Signs of a Concussion: 
It is often assumed that athletes suffer concussions when they lose consciousness or have difficulty remember or repeating things. However, according to doctors at the Mayo Clinic, most people who have a concussion do not lose consciousness or black out; some people will have a concussion and not even realize it. 

Symptoms of a concussion include: 
* Headache 
* Fatigue 
* Ringing in the ear
* Vomiting 
* Nausea 
* Difficulty speaking 

     There are also symptoms that may not appear until well after the injury initially occurs, including irritability, difficulty sleeping and memory or concentration problems. 
     Parents, friends and teammates should not only be aware of these symptoms, but also watch the athlete closely in the hours following a hard hit in a game. 
     According to a recent study by the Center for Injury Research and Policy at Nationwide Children’s Hospital in Columbus, Ohio, over 40 percent of high school athletes return to action prematurely after suffering a concussion. These statistics include 16 percent of football players who play the same day after losing consciousness. According to a report in the Chicago Tribune, nearly half of concussions in high school football go unreported. 

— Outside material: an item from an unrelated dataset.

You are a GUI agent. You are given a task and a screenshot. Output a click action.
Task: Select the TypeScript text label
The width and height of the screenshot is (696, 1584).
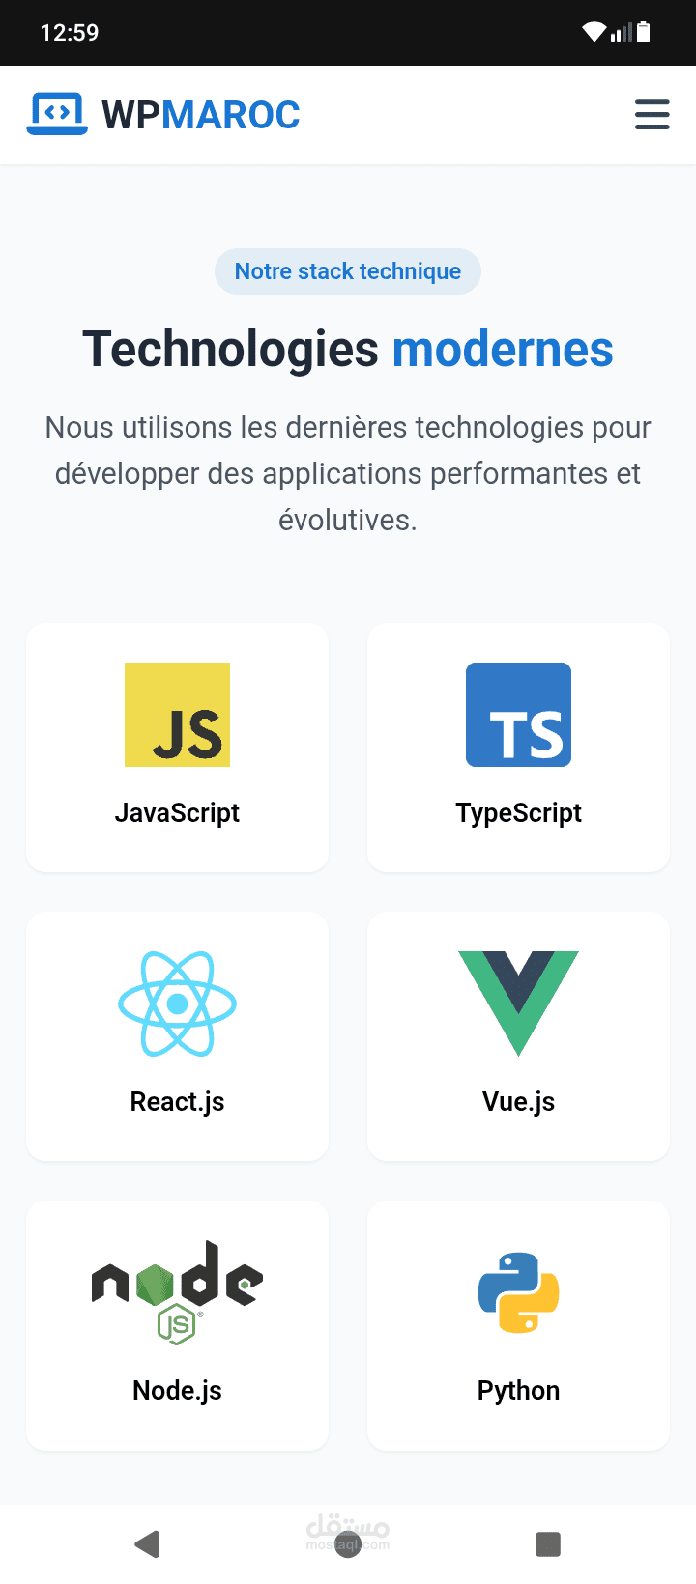(518, 813)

    Second Impact Syndrome - SIS is a condition that reflects the compound effect of head injuries and can results in a serious permanent brain injury or even death. Younger, less developed brains are at a much higher risk of SIS according to the Ohio Children’s Hospital Study. 
     In an effort to alleviate pressure on high school athletes to return to games following a hard hit, the Illinois High School Association has adopted a rule concerning concussions.  The rule states that if an official, coach or trainer suspects that a player has suffered a concussion, that player can be removed from the game and can only return if cleared by a medical professional. This rule applies to all sports and players. 
     When a young athlete receives a head injury in a game, the first person they generally come in to contact with is the school’s athletic trainer. The primary responsibility of the trainer is to properly diagnose the condition, inform the student and parents of the assessment and any potential risks. When a trainer fails to properly diagnose a condition and an injury is caused by that act, the trainer may be held liable.